Chaque 1er décembre est toujours un peu particulier à mes yeux. C'était le jour de naissance de ma grand-mère avec qui, pourtant, la relation n'a pas toujours été simple. Elle aurait 107 ans aujourd'hui, elle qui est partie le lendemain du premier déconfinement.
Je me souviens de cette date alors que je n'en ai aucun souvenir quand il s'agit de mes autres grands-parents, tous partis aujourd'hui. Je crois que pour Edith, ce jour d'anniversaire était tellement important qu'il était inenvisageable de ne pas lui souhaiter. Du coup, mon esprit l'avait marqué au fer rouge.
Alors, ce matin, j'ai eu une pensée pour elle. Quelques heures plus tard, je me suis sentie presque soulagée qu'elle ne soit plus de ce monde. Le chagrin l'aurait tuée, je crois bien, d'apprendre que son fils cadet était parti, à son tour. Oui, mon oncle, dont j'évoquais il y a peu l'hospitalisation, nous a quittés hier soir, réveillant des souvenirs d'enfance à la pelle.
Je n'étais pas proche de lui, non, ce serait mentir. Pourtant, la tristesse m'a envahie, à l'annonce de sa disparition. Déjà parce que cela affecte forcément mon père et mon autre oncle. Que j'ai pensé à la peine de ses enfants - mes cousins -, de sa femme, de ses petits-enfants. Mais aussi parce que la mémoire sait parfaitement faire remonter à la surface des images que l'on pensait enfouies pour toujours.
Mon oncle chez ma grand-mère, assis à table à l'heure de l'apéro, qui semblait ne rien prendre au sérieux alors que la vie n'avait pas dû être si tendre avec lui. Son air rieur, à se foutre de tout, ses mains immenses qui m'impressionnaient tellement, ses coups de gueule et sa façon de dire "la mère" - parfois agacé, souvent attendri par ses caprices - pour évoquer ma grand-mère, .

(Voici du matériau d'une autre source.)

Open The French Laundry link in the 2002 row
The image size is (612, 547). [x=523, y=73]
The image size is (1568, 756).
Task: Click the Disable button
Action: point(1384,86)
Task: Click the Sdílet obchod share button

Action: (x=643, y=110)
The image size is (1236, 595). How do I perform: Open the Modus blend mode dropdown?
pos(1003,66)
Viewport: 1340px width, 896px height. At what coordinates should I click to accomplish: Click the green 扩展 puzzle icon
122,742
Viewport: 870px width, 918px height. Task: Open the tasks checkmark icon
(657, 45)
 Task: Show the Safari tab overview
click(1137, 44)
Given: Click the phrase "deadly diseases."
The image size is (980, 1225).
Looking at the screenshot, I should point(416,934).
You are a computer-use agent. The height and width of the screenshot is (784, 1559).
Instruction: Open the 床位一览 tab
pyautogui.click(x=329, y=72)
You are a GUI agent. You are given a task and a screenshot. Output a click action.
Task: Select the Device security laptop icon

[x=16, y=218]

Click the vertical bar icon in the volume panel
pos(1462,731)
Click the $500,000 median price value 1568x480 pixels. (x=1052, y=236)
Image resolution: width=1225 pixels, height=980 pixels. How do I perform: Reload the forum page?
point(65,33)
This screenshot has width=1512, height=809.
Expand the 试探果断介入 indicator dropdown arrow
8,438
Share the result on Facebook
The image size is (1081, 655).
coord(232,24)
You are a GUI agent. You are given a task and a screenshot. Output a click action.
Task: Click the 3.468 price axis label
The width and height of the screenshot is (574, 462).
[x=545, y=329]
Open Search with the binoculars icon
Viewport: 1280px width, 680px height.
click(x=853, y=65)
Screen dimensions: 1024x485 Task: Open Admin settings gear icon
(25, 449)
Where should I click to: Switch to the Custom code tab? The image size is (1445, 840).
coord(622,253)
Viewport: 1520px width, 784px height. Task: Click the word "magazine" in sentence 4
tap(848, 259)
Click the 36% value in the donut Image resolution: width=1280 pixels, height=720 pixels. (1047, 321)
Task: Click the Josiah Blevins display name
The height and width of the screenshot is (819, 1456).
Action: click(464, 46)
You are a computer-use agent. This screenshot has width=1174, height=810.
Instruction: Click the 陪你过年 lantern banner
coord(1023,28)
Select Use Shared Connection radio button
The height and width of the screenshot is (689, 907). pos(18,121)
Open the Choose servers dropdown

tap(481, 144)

Chaque disparition de la sorte nous propulse directement vers notre enfance et vers l'image que l'on en garde. Je me souviens du salon de mes grands-parents où l'on se retrouvait, entre cousins. Pour nous, les enfants, c'était parfois un peu long de les attendre, ces adultes qui dissertaient et refaisaient le monde en feuilletant le journal ou se resservant un Pastis. Mais on aimait bien aussi aller jouer dans la chambre d'à côté, sans chercher à comprendre de quoi ils parlaient.
Est-ce que j'imaginais que mon oncle cesserait de rire, de parler fort, de râler, de s'emporter et de vivre, tout simplement? Evidemment, on le sait tous que ce moment va arriver, mais la petite fille que j'étais voyait un homme somme toute indestructible, si fort d'apparence. Les épreuves de la vie l'avaient fragilisé et j'avais retrouvé un oncle plus calme, sensible, aux funérailles de ma grand-mère, sa mère chérie. Je m'étais dit alors que le temps pouvait s'avérer cruel, mais qu'il savait aussi apporter un brin de sagesse à chaque être.
Aujourd'hui, j'ai du mal à imaginer que je ne croiserai plus mon oncle. Idée universelle du manque qui nous apparaît pourtant si singulière quand le deuil nous frappe...
Je ne sais pas ce qu'ils se disent, aujourd'hui, tous les deux, ma grand-mère et lui. Est-ce qu'il lui lance, en levant le coude: "Oh la mère, t'occupe pas!" en refaisant le monde? Est-ce qu'ils nous regardent, ou sont-ils déjà allés rejoindre mon grand-père qui les a attendus longtemps? Personne ne sait. Chaque deuil nous renvoie simultanément à deux âges de notre vie, dans ce présent résigné et triste et ce passé nostalgique, comme pour nous rappeler que, justement, tout passe.
Gérard, embrasse Edith pour moi. Et, surtout, repose en paix.